Adopted kids still have to go through that process of developing trust even though they tend to be older than newborn. Because they are older, they already have some life experiences under their belt and may not take too kindly to these new people in their lives. Some of these kids, especially if they've spent time in an orphanage, may not have yet had the opportunity to build a trust relationship with any care-giver. So, they could react in a number of different ways to these two funny looking people who keep talking at them in some weird language. Some babies shut-down, evading touch or eye contact, prefering to avoid any connections whatsoever. Others may be outgoing and snuggle with every adult they meet in order to maximize the chances of making sure someone out there makes the wet-bum feeling go away when it happens.

So, how to deal with the bonding and attachment issues that adopted kids face ? While a gross oversimplification, the bottom line is that adopted kids need to be given the opportunity to trust their new care-givers (which given the looks of us, may be a real challenge for our little one). If we are lucky, our daughter will have already have had the chance to bond with a care-giver (perhaps a nanny or foster parent), sowing the seeds of a trust relationship. However, it is more likely that she has spent much of her young life in an orphanage, and may never have had the chance to develop that 'trust'. While her care-givers were probably very loving and conciensious, the simple fact that they would have likely been caring for a number of children would have made it almost impossible for a true 'trust' to develop. It's not likely that she would have consistantly been comforted when she was scared or fed when she was hungry. So, our little one may stuggle with what to think about these two strangers who swoop into her life and she might, understandably, be a little doubtful that these adult-things are really all that with it when it comes to meeting her needs.

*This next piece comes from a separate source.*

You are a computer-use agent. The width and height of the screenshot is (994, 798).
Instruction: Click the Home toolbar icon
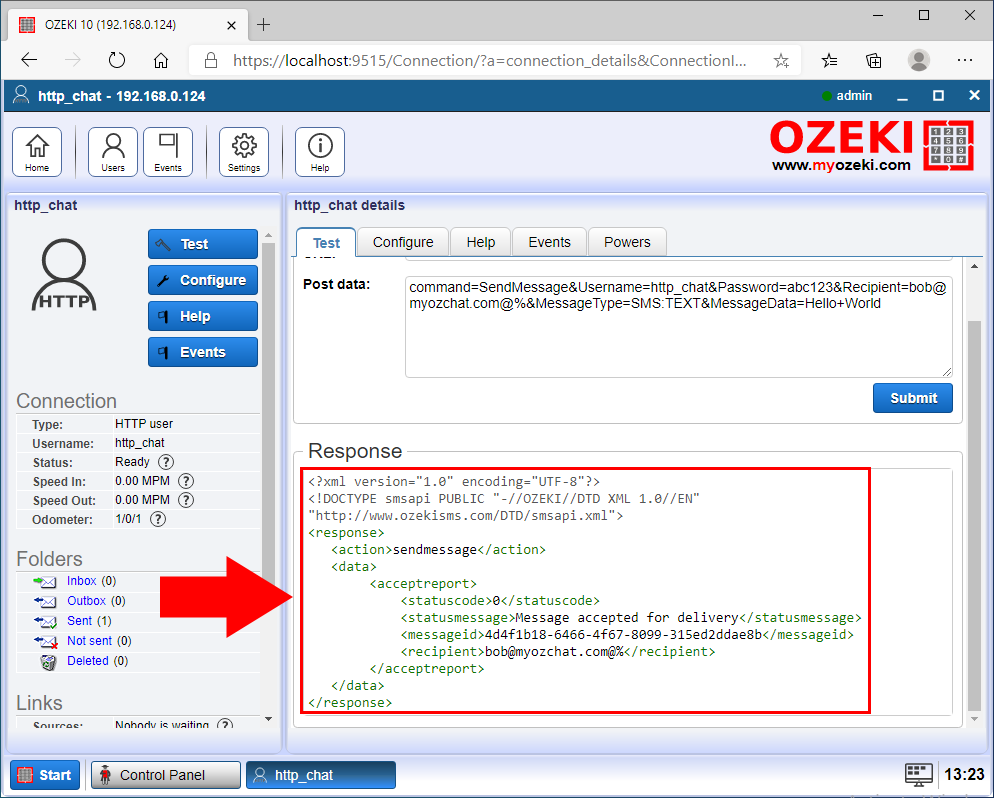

Which brings us to the question of mechanics. What can we do, as her 'forever family' (or so the term is used) to help her sow those seeds of trust? Well, there is scads and scads of advice out there about how to promote bonding and attachment. Some experts advocate "cocooning" (literally what it sounds like - having the family bunker down and limit contact with visitors), others suggest making sure that mommy and daddy are the only ones who change, feed, comfort, bath, put baby to sleep (to the exlcusion of others), while still others argue that regular care and nurturing are the basic fundamentals that will address attachment needs. Any of the 'absolute must-dos' make us pretty uncomfortable, so we haven't really decided what the right course of action is. Generally, we are advocates of getting a better feel from our daughter as to what she seems comfortable with and what her needs might be.

However, we firmly believe that this little girl is not only coming into our lives, but all of yours as well. While bonding and attachment with us will be paramount, we also believe that it will be important for her to develop relationships with her extended family. So, we thought it might be worthwhile to raise the issue with all of you who will be part of the 'kid's' life, so you are aware of some of the things she will be struggling with in her young life, and more importantly, so you can provide us with advice, guidance, deperately needed help as we move forward as a family.